1.递归实现
function binarySearch(data, dest, start, end){
var end = end || data.length - 1,
start = start || 0,
m = Math.floor((start + end) / 2);
if(data[m] == dest){
return m;
}
if(dest < data[m]){
return binarySearch(data, dest, 0, m-1);
}else{
return binarySearch(data, dest, m+1, end);
}
return false;
}
var arr = [-34, 1, 3, 4, 5, 8, 34, 45, 65, 87];
binarySearch(arr,4);
//3
2.非递归实现
function binarySearch(data, dest){
var h = data.length - 1,
l = 0;
while(l <= h){
var m = Math.floor((h + l) / 2);
if(data[m] == dest){
return m;
}
if(dest > data[m]){
l = m + 1;
}else{
h = m - 1;
}
}
return false;
}
var arr = [-34, 1, 3, 4, 5, 8, 34, 45, 65, 87];
binarySearch(arr,4);
//3
以上是一个等比数列,n / 2^k = 1时,k就是查找的次数。

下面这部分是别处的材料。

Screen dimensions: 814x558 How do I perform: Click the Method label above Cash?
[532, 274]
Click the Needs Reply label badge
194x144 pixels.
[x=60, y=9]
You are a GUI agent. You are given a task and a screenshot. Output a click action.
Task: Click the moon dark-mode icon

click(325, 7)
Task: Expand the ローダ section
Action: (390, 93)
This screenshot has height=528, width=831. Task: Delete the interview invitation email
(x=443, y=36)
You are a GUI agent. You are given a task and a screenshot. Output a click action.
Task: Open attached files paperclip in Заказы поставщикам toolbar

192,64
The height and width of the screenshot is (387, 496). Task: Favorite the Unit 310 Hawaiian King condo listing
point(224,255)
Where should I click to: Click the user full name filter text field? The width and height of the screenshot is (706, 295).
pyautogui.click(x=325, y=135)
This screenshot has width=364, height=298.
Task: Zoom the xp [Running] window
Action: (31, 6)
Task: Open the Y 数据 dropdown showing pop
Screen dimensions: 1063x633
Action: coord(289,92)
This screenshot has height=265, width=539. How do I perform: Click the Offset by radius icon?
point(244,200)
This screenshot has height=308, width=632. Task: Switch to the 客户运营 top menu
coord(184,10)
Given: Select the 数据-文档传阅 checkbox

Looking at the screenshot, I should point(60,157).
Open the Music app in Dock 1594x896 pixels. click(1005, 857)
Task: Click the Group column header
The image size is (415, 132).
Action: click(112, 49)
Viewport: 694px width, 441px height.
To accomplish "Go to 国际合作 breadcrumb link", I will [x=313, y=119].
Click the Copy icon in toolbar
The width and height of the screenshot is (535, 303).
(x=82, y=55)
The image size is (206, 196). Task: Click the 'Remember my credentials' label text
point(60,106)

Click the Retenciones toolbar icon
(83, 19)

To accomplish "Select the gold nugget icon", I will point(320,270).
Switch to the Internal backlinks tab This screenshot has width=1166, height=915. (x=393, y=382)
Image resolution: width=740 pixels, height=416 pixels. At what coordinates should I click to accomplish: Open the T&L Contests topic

即k=log2n,所以时间复杂度为O(logn),这是一种非常高效率的算法。
3.数组中存在重复的数据,怎么找出元素最后一次出现的位置❓
和上边介绍的二分查找思路一样:
function binary_search(arr, key) {
var low = 0, high = arr.length - 1;
while (low <= high) {
var mid = low + ((high - low) >> 1);
if (arr[mid] > key) {
high = mid - 1;
} else if (arr[mid] < key) {
low = mid + 1;
} else {
if ((mid == arr.length - 1) || (arr[mid + 1] != key)) return mid;
else low = mid + 1;
}
}
return -1;
}
var arr = [5,13,19,21,21,37,56,64,75,80,88,92];
var result = binary_search(arr, 21);
console.log(result);
// 左开右闭式
function binarySearch(array, start, end, target) {
while (start < end) {
const mid = Math.floor(start + (end - start) / 2)
const middle = array[mid]
if (target > middle) {
start = mid + 1
} else {
end = mid
}
}
return start
}
console.log(binarySearch([1,2,22], 0, 3, 22))
---------------------